No has dejado de mirarla, pero, de repente, has ido dejando de verla. ¿Cómo ha podido pasar? Intentas aferrarte a ella, retenerla, hablarla, ayudarla, pero se te escapa de entre los dedos. Alargas la mano, alzas la voz, pero ella sigue desapareciendo.
Sus colores se vuelven más grises aunque que te ensañes con tu paleta; sus contornos se difuminan, por mucho que intentes repasarlos con tu rotulador. Hagas lo que hagas, digas lo que digas... no sirve para nada, más que para alegarla todavía más de ti, para hacerla desaparecer un poquito más rápido. No puedes sino guardar silencio y ser un impotente espectador en la crónica de un suicidio. La ira se acumula en tu interior a cada día que pasa, presa de esa maldita impotencia y ese miedo que te impiden hacer otra cosa que no sea retener las lágrimas; con ellas, sólo diluirías aún más sus colores. Harías lo que fuera, cualquier cosa por poder hacerla volver, con todos sus colores, con sus formas perfectas, sin una sola esquina borrosa o decolorada. Y sin embargo, no puedes.
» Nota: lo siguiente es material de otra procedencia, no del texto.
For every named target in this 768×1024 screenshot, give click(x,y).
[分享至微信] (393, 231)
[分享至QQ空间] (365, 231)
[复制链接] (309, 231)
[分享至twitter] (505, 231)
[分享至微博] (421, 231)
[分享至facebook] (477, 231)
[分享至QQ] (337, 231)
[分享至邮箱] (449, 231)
No hay asesinos en esta película, no hay villanos ni héroes; sólo existe la profunda crueldad de un pensamiento más poderoso que ella misma, y un odio mayor que el de los dioses cuando se empeñan en castigar a sus estúpidos y débiles mortales.
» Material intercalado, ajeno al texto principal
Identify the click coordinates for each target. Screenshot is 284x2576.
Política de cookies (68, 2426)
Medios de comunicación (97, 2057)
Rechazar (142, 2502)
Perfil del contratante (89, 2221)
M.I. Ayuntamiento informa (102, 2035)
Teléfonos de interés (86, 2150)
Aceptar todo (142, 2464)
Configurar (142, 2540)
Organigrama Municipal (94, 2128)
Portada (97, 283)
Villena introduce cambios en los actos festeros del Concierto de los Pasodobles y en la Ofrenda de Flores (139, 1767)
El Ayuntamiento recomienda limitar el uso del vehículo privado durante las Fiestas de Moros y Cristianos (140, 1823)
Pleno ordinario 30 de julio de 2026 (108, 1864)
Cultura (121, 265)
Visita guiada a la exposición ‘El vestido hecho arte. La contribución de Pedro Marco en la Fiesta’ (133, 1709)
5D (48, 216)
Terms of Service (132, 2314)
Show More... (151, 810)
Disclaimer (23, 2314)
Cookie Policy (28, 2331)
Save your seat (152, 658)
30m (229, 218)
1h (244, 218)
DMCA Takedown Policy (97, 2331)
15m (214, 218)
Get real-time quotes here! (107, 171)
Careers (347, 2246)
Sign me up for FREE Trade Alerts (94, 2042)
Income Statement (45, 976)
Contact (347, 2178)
Puedes vivir sin su amistad, pero no quieres vivir sin ella. Lo intentas todo pero no puedes hacer nada; sus colores se siguen perdiendo en la bruma de un universo al que no podría importarle lo más mínimo. Alargas el brazo y cierras la mano en un puño, pero no se puede agarrar algo que ya no está. Como motas de polvo a la luz del sol, como polvo de hadas en un cuento para niños; cierras la mano en torno al vacío. Sigues quieta y callada, observándola desaparecer, hasta que sólo te queda su sombra.